Op welk bedrag heeft het hof het wederrechtelijk verkregen voordeel vastgesteld volgens de uitspraak over de hennepteelt hieronder?

(TE LEZEN TEKST):
=======
ECLI:NL:GHSHE:2021:2692

Gerechtshof 's-Hertogenbosch

Datum uitspraak
18 augustus 2021
Publicatiedatum
30 augustus 2021
Zaaknummer
20-002573-18 (OWV)
Instantie
Gerechtshof 's-Hertogenbosch
Type
Uitspraak
Rechtsgebied
Strafrecht
Procedures
  • Hoger beroep
Vindplaatsen
  • Rechtspraak.nl
AI samenvatting door LexboostAutomatisch gegenereerd

Vernietiging vonnis en vaststelling wederrechtelijk verkregen voordeel in ontnemingszaak na hennepteelt

In deze zaak heeft het gerechtshof 's-Hertogenbosch op 18 augustus 2021 uitspraak gedaan in hoger beroep tegen een vonnis van de politierechter in de rechtbank Limburg, zittingsplaats Maastricht, van 5 maart 2018. De zaak betreft een ontnemingsvordering ex artikel 36e van het Wetboek van Strafrecht, waarbij het wederrechtelijk verkregen voordeel van de betrokkene is vastgesteld. De betrokkene, geboren in 1987, was betrokken bij de teelt van 168 hennepplanten in de periode van 29 april 2015 tot en met 22 juli 2015. Het hof heeft het geschatte wederrechtelijk verkregen voordeel vastgesteld op € 9.907,40, na het in rekening brengen van kosten en opbrengsten van de hennepteelt. De advocaat-generaal had gevorderd het vonnis van de politierechter te vernietigen en het voordeel vast te stellen op € 9.000,00, maar het hof heeft de vordering van de verdediging om de ontnemingsvordering af te wijzen verworpen. Het hof heeft de overschrijding van de redelijke termijn in de procedure vastgesteld, maar heeft deze reeds verdisconteerd in de opgelegde straf in de samenhangende strafzaak. De beslissing is gegrond op artikel 36e van het Wetboek van Strafrecht, zoals dit luidde ten tijde van het wederrechtelijk verkrijgen van het vastgestelde voordeel.
=======
Regels met aanwijsgegevens
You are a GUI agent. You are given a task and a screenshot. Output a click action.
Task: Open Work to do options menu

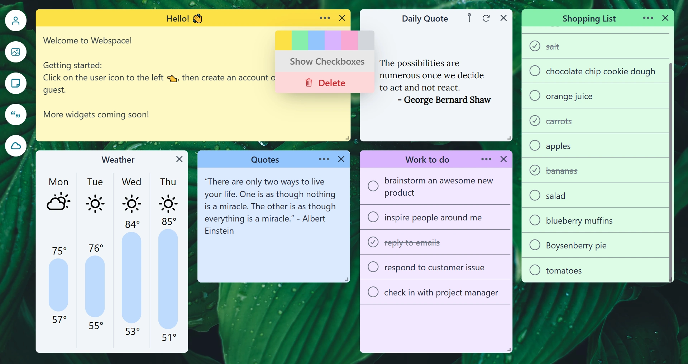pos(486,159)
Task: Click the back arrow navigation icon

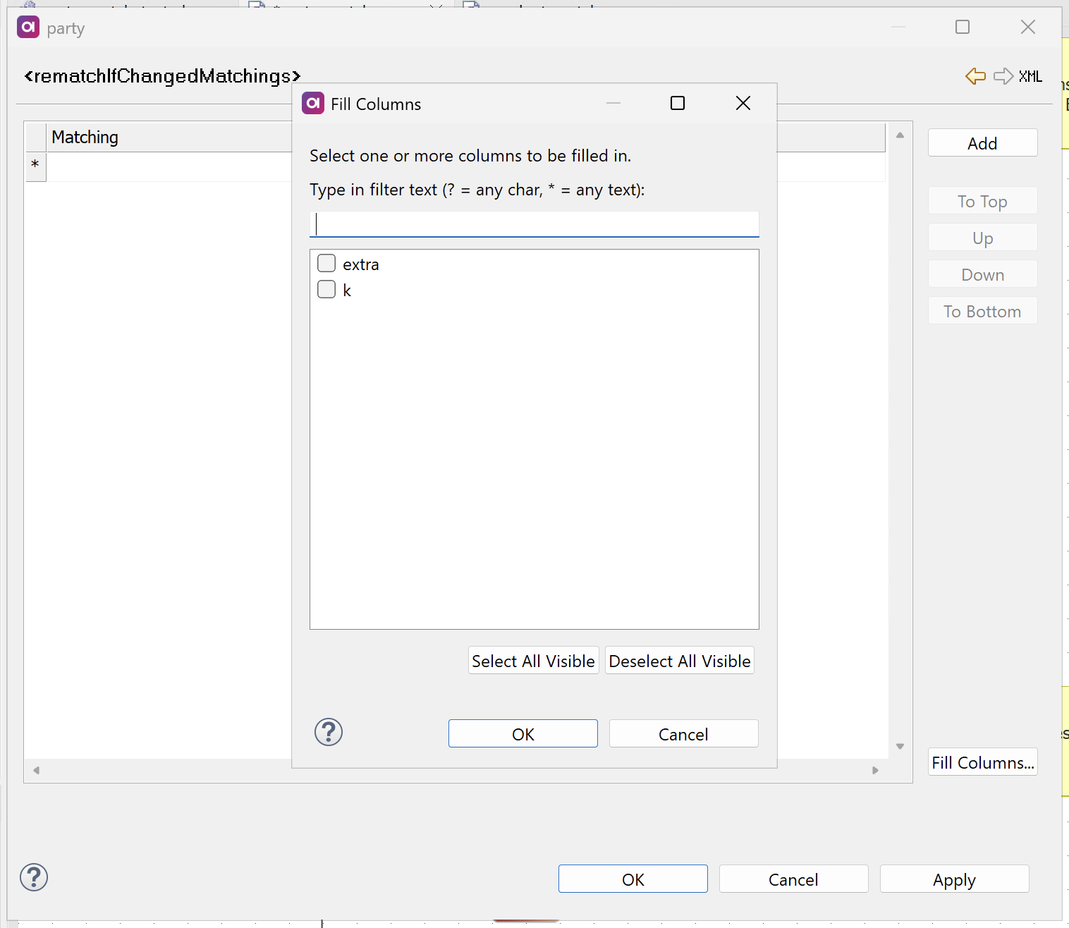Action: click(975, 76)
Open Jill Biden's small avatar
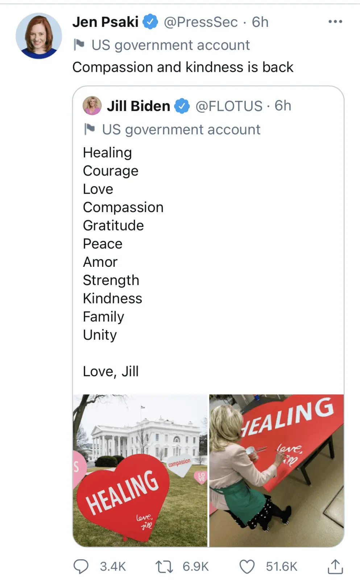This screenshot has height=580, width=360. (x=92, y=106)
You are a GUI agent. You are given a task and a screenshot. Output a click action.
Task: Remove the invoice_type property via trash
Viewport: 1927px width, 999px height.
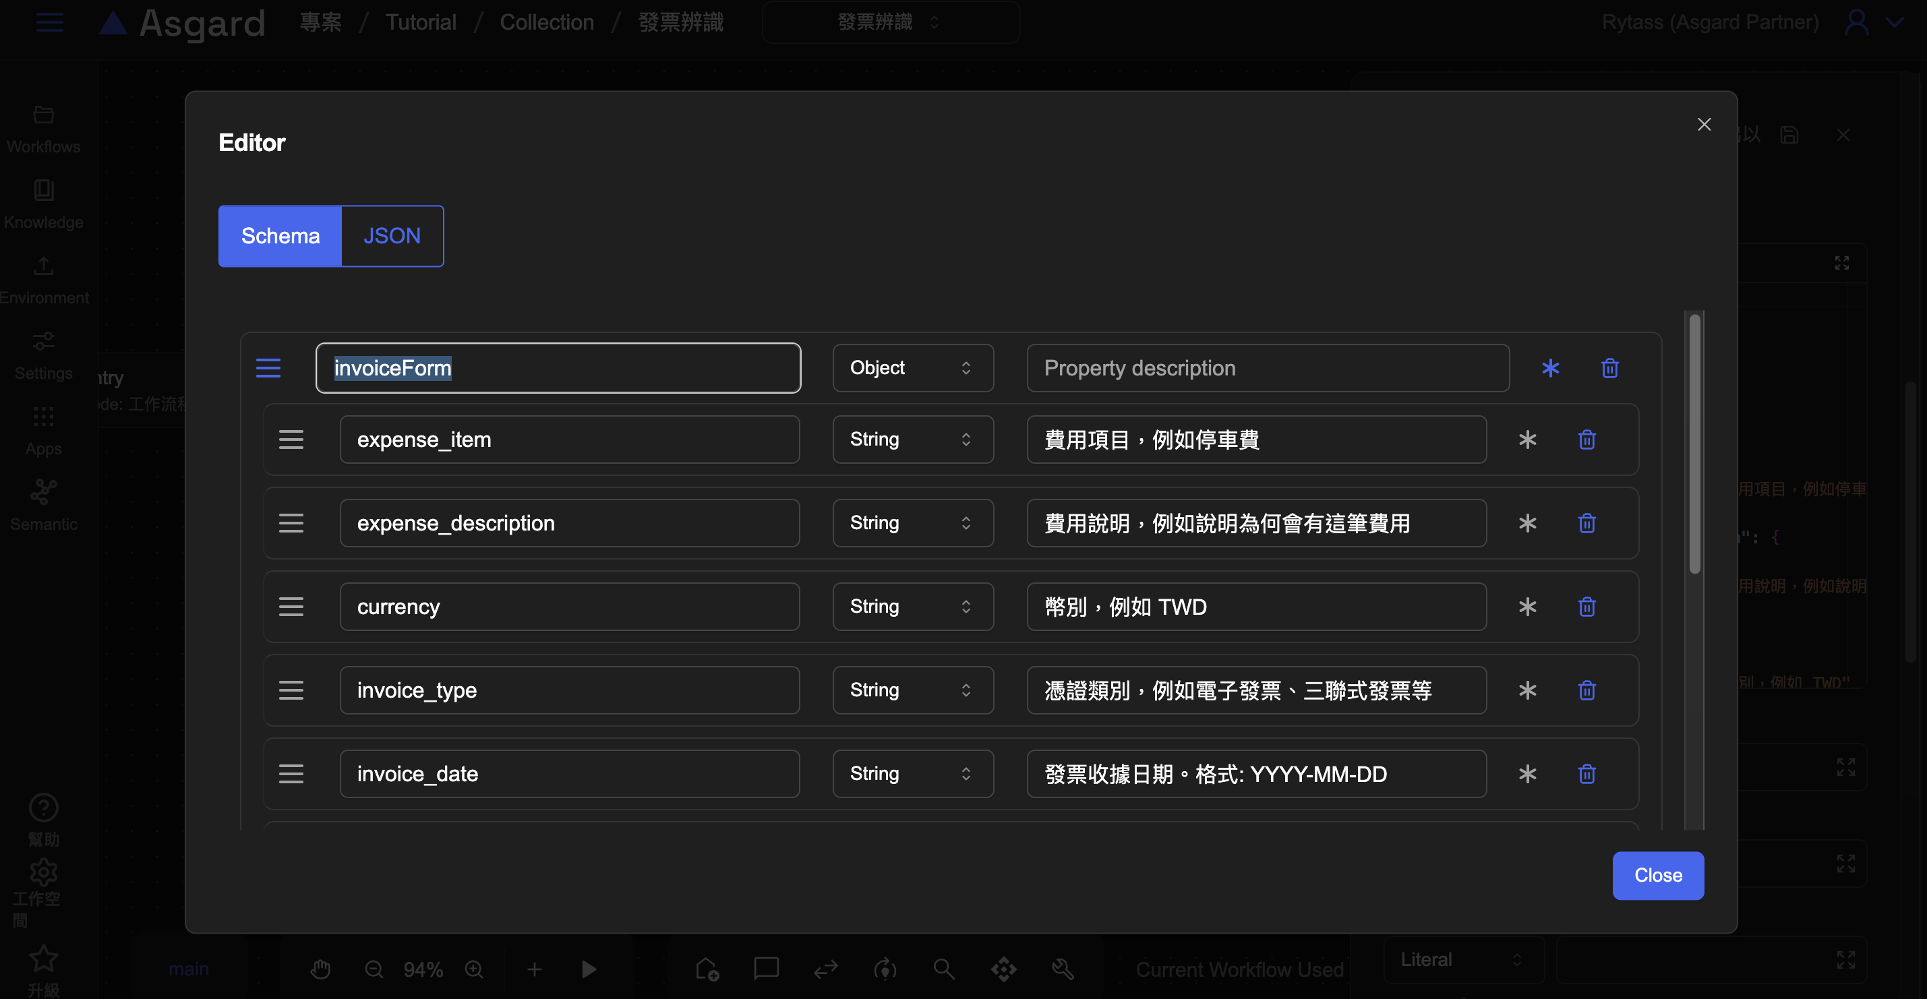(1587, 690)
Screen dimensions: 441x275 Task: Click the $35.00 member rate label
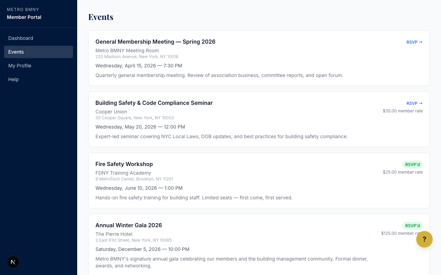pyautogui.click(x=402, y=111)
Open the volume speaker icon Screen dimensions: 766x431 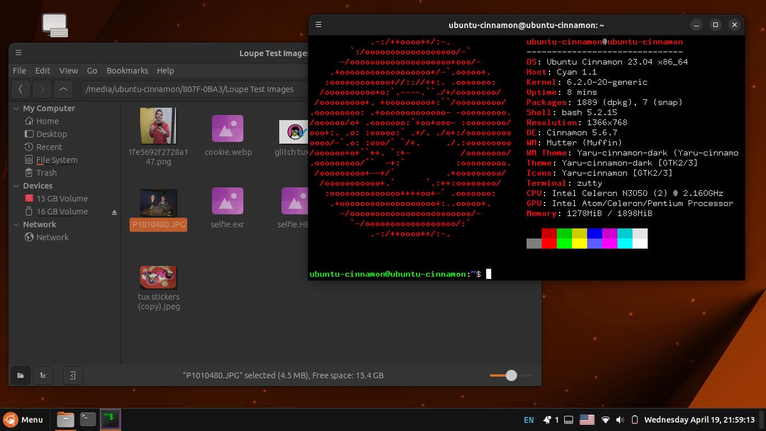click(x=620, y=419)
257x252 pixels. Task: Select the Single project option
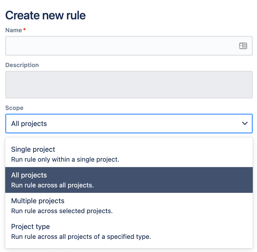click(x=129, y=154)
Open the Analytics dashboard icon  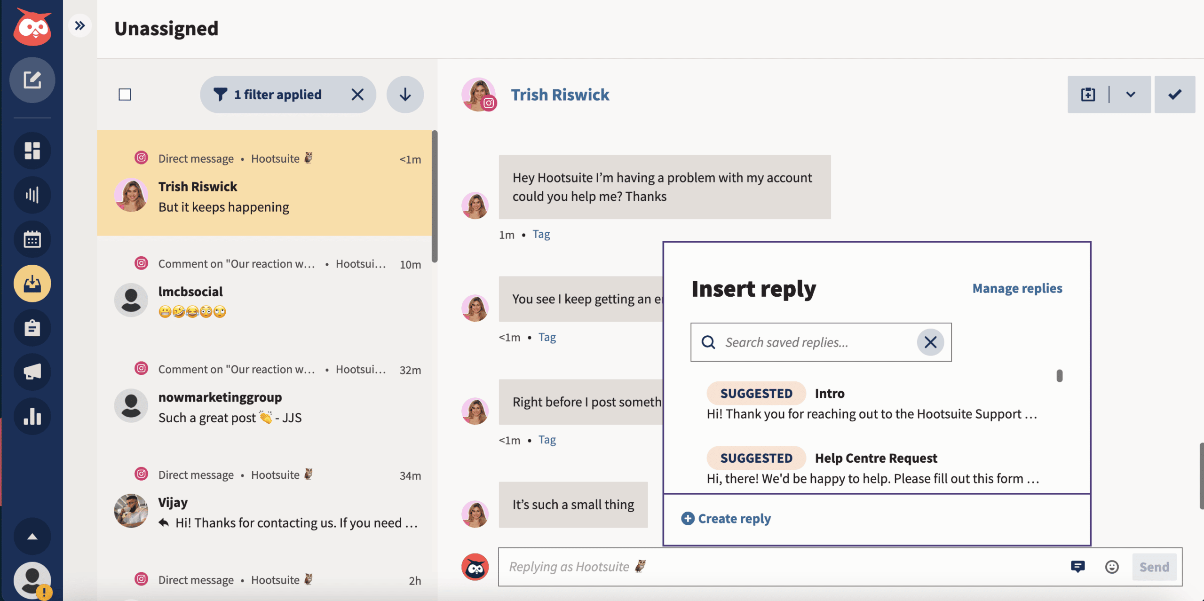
=======
(VOLLEDIG ANTWOORD):
Op € 9.907,40.